In the drizzle, I stood just out of reach of the rising tide and watched the bears at the whale and the sky. The drizzle turned to rain. I should have been building some sort of shelter on the beach.
Across the cove, the bears were about
to have company. Big dogs, I thought at first, but just as quickly I figured out it was the wolves I’d heard during the night.
I squinted. There seemed to be six or eight of them trotting down the beach toward the whale and the bears. They slowed to a walk, but kept coming. I wondered what would happen. The mother bear charged them, then retreated. With the cubs at her heels, she made a beeline for the trees.
With the tide coming in, I knew I had better go to the creek while there was open beach remaining.
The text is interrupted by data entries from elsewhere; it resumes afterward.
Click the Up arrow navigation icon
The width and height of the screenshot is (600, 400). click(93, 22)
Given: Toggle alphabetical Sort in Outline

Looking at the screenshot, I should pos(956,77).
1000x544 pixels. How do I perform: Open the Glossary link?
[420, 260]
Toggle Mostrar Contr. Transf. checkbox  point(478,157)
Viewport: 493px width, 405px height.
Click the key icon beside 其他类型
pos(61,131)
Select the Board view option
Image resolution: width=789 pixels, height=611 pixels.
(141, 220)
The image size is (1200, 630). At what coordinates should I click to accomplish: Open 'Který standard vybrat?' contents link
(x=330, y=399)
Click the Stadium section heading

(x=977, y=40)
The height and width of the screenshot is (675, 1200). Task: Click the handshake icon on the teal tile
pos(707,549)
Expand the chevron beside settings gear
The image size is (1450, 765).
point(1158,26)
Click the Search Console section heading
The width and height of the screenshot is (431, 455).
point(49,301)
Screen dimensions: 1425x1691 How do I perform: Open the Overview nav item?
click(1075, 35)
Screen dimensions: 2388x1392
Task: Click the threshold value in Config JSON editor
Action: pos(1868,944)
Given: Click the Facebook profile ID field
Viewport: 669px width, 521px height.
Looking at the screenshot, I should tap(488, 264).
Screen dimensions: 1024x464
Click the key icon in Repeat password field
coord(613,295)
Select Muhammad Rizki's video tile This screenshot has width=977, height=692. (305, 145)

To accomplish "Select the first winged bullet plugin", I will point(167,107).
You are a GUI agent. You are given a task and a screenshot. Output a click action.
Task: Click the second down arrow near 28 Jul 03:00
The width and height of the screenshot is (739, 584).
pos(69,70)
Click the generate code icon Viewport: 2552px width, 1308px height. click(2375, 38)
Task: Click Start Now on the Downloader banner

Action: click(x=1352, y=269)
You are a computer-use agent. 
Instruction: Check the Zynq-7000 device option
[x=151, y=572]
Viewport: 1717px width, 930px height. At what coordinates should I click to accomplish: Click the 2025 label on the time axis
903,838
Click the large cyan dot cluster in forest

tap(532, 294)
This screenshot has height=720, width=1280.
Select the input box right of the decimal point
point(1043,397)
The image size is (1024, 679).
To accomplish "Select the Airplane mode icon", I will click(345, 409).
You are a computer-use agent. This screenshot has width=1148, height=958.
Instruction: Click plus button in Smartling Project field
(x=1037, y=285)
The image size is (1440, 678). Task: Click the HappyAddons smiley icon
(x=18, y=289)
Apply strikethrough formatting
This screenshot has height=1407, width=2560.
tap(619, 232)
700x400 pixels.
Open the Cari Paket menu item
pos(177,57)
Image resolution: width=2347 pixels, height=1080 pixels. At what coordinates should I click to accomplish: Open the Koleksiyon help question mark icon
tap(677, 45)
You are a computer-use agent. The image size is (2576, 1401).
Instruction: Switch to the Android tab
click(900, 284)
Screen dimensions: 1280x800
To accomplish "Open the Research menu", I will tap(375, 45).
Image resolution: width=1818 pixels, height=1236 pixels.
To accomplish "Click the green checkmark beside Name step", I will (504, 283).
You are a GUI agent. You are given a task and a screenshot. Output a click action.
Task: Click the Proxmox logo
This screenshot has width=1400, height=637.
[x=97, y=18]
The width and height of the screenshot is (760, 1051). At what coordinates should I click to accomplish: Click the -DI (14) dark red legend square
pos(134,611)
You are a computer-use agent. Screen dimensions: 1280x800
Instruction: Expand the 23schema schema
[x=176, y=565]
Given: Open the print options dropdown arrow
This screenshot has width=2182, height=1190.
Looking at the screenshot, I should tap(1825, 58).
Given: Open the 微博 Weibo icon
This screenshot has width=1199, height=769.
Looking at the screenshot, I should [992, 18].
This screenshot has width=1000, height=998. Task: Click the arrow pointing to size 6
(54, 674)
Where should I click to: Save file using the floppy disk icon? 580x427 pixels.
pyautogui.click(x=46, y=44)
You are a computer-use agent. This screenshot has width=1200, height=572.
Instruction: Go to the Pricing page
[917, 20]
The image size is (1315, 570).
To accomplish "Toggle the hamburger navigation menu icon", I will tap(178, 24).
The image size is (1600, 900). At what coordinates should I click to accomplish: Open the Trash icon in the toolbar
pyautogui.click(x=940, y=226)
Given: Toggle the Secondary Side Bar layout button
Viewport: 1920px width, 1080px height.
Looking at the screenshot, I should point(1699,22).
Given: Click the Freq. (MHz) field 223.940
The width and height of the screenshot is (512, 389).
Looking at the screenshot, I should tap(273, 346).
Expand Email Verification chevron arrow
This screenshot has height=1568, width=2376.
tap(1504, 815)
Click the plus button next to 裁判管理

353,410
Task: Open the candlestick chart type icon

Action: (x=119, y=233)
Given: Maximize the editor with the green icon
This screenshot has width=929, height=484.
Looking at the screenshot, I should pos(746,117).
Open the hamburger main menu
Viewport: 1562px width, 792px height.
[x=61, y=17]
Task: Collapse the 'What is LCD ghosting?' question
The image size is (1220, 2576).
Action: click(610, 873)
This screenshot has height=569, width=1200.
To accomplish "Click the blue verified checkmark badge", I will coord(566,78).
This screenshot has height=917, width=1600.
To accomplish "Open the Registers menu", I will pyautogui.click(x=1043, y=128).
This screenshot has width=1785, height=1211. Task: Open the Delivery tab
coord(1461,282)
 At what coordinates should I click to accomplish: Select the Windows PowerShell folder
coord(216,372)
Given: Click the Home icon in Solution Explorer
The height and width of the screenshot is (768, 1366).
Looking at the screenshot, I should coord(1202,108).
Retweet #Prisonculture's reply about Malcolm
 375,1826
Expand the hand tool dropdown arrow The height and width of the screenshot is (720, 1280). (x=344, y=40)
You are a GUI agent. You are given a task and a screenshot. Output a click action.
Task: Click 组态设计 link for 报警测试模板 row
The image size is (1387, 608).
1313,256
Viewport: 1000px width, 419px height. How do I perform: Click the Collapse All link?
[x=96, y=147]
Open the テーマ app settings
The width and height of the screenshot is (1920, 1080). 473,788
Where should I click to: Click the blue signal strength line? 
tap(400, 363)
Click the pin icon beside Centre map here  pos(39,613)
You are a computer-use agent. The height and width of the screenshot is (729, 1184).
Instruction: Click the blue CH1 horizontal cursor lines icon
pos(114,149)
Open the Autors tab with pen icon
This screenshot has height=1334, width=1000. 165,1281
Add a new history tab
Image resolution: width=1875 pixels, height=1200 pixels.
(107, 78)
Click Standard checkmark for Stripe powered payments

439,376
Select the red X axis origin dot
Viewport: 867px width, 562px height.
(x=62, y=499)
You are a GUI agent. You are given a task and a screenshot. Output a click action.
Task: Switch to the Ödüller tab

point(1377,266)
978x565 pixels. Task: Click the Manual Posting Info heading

I was able to follow a thread of sand among the smooth dark beach stones and above the slippery seaweed and the mussel beds. I chose each step carefully. It would be so easy to bruise or cut my feet.
Heavy rain, in sheets off the sea, forced me into the forest before I could reach the creek. I could see the stream where it splashed across the beach after leaving a swampy estuary of muck and waist-high grass. These flats stretched half a mile or more inland before the mountains rose into the clouds.
I wrung my clothes out, then spent a couple of hours under the forest cover waiting for a break in the rain and listening for an airplane. My stomach was cramping. At the first sound of a motor, I was prepared to sprint onto the beach and wave my life jacket.
No airplanes, but miles away and barely visible through the rain, a fishing boat was passing from right to left. My spirits surged. Sooner or later, a fishing boat would pass close to shore.
I thought about my mother, how she was counting on me. If only because they hadn’t found a body, she wasn’t going to count me out.
Knowing her, she was on her way to Alaska. It would kill her to wait, not to be part of it. She would try to search with the float pilots. By now she would have figured out how close I’d been to Hidden Falls. She would have told everybody to make Hidden Falls the bull’s-eye of the search. Unfortunately, that wasn’t going to help.
Maybe hearing about my father would help Monica and Julia understand me taking off like I did. It was awful, what I’d done to them. Right now they were thinking it was 99 percent certain I had drowned, and they would feel responsible. I wished I could say I was sorry.